3.3. Flatness of Plate

Figure 9 shows the shape of the test steel plate after Q-P treatment and traditional Q-T treatment (size of plate is 1.5 mm (thickness) × 80 mm (width) × 250 mm (length)). The shape corresponding to the traditional Q-T treatment is poor (the warping along the length is up to 13 mm), while that corresponding to the Q-P treatment is better (the warping along length is only 3 mm). Although both the quenching-partitioning process and traditional quenching-tempering process involve martensitic transformation, the internal stress of the steel plate can be further released and is relatively small due to the higher quenching temperature of the quenching-partitioning process. Good shape is conducive to industrial production and application.

3.4. Corrosion Resisting Property

Figure 10 shows the polarization curves of Q-P, Q-T, and annealed samples. Because the traditional annealing process will produce a large number of chromium compounds and reduce the chromium content of the matrix, the corresponding corrosion resistance is relatively poor (pitting potential is about 0.17 V). During the austenitizing and quenching treatment of Q-P and Q-T, a large number of Cr₂₃C₆ dissolved and increased the chromium content of the matrix. Therefore, the pitting potential increased by about 0.2 V, which is about 20% higher than the traditional annealing process. At the same time, the pitting corrosion resistance of Q-P treated specimens is better because less chromium compounds are precipitated during tempering than that for Q-T treated specimens (see Figure 6).

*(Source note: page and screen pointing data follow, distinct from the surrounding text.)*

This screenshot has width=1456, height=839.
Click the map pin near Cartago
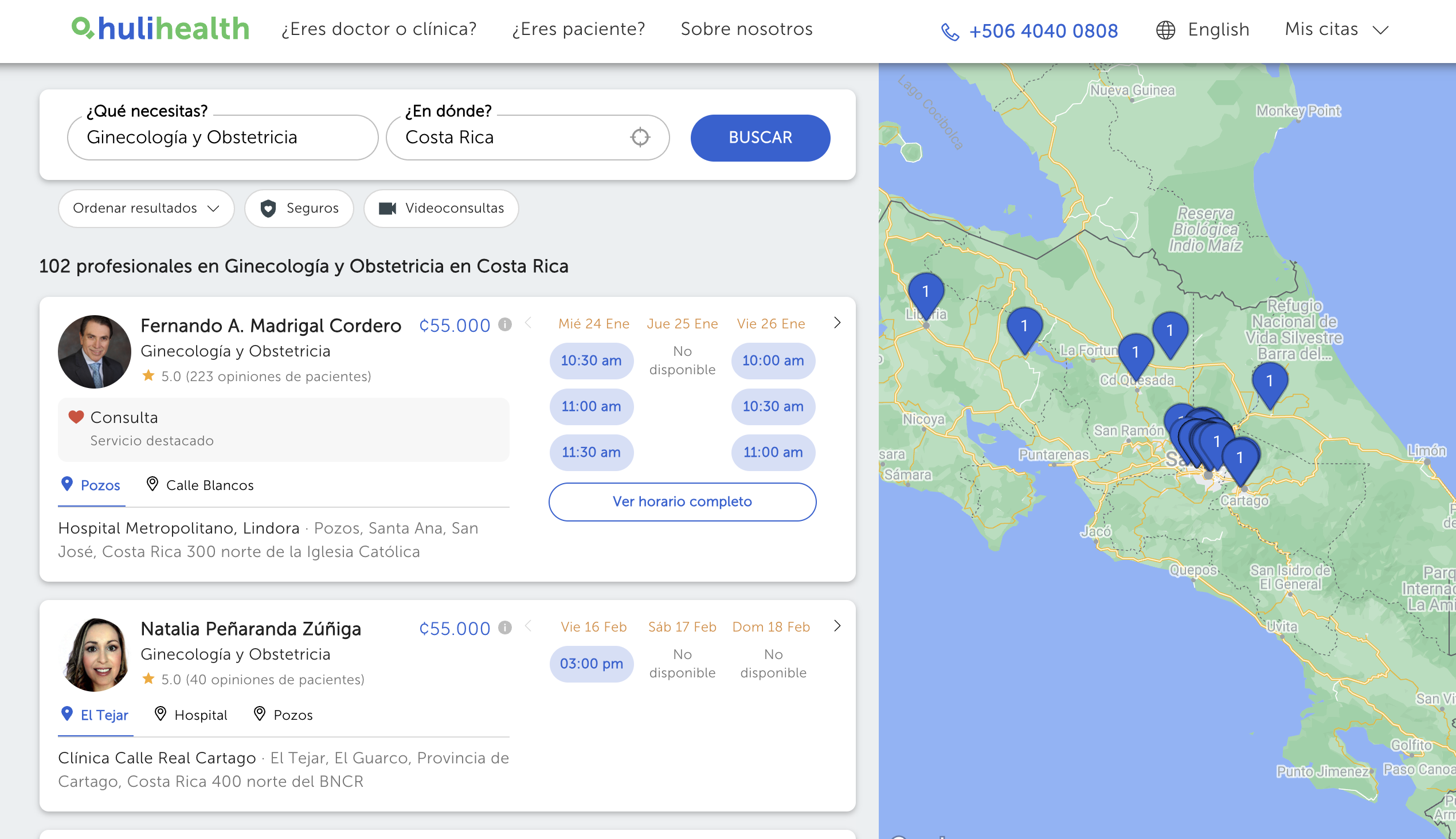coord(1240,458)
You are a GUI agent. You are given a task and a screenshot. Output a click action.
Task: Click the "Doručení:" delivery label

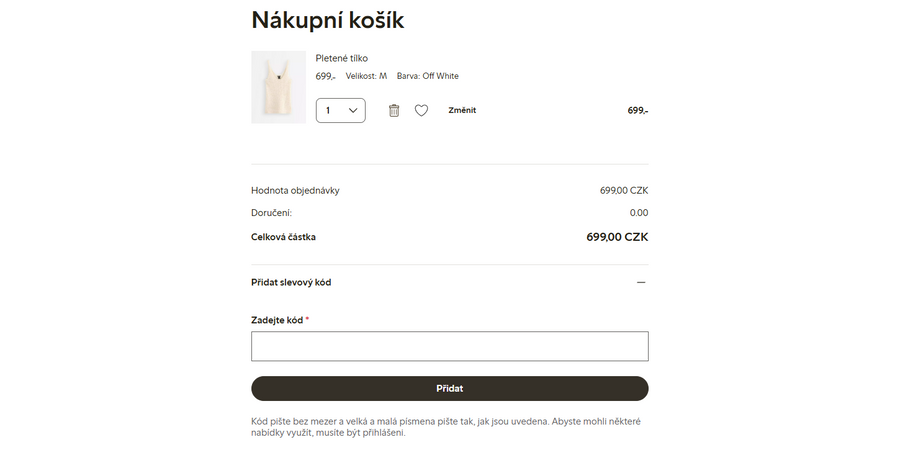(271, 213)
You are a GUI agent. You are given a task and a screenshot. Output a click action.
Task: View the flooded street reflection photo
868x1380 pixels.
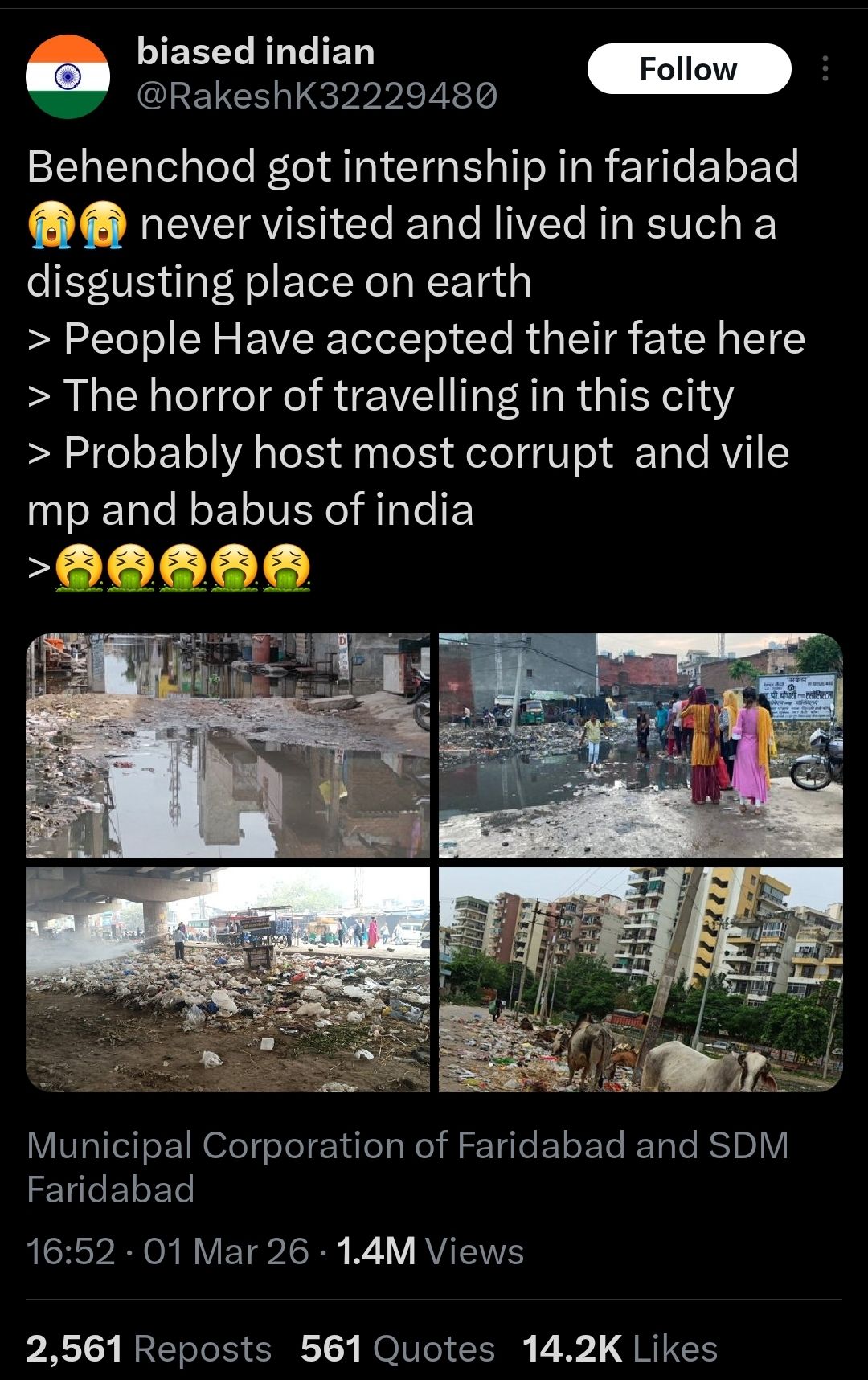[x=227, y=745]
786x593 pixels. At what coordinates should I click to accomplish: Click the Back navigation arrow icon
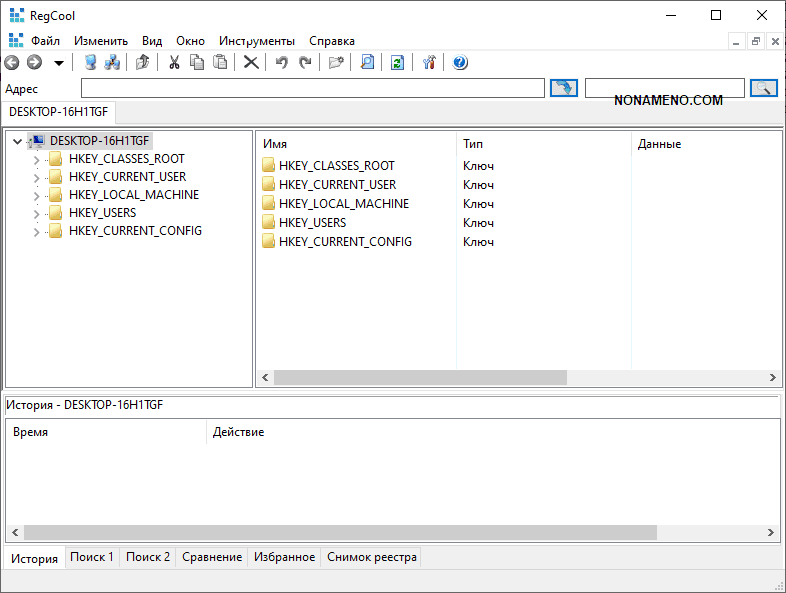pos(12,62)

3.5. Comparing with the AHSS

The results show that the mechanical properties of low chromium ferritic stainless steel by quenching and partitioning treatment are close to 780 MPa grade AHSS, which is the most widely used steel at present. Compared with TRIP and Q-P steels which have been developed for 60 years [40] and 15 years [25], respectively, the mechanical properties of Q-P low chromium ferritic stainless steel have reached 70% of the maximum values of TRIP and Q-P steels. However, the eorrosion resistance is greatly improved compared to TRIP and Q-P steels. The low-carbon-chromium ferritic stainless steel by Q-P has found widespread use in wet sliding abrasion conditions and in aqueous environments involving exposure or immersion, such as the cargo body for coal transportation.

4. Conclusions

After quenching-partitioning (Q-P) treatment, the test material has a series of advantages:

(1)

Combination of conventional annealing “soft state” with high elongation and traditional quenching-tempering process “hard state” with high strength. It achieves a good match between strength and plasticity, and has better impact safety (for the quenching-partitioning [Q-P] process, quenching-tempering process, and annealing process, the production of strength plasticity is about 16 GPa%, 15 GPa%, and 14 GPa%, respectively).

(2)

The material has low yield strength, high work hardening index (compared with Q-T), smooth tensile curve, and no yield plateau (compared with annealing), so it has better forming performance, and finally, the corrosion resistance of the material is improved by 20% in terms of pitting potential (compared with annealing).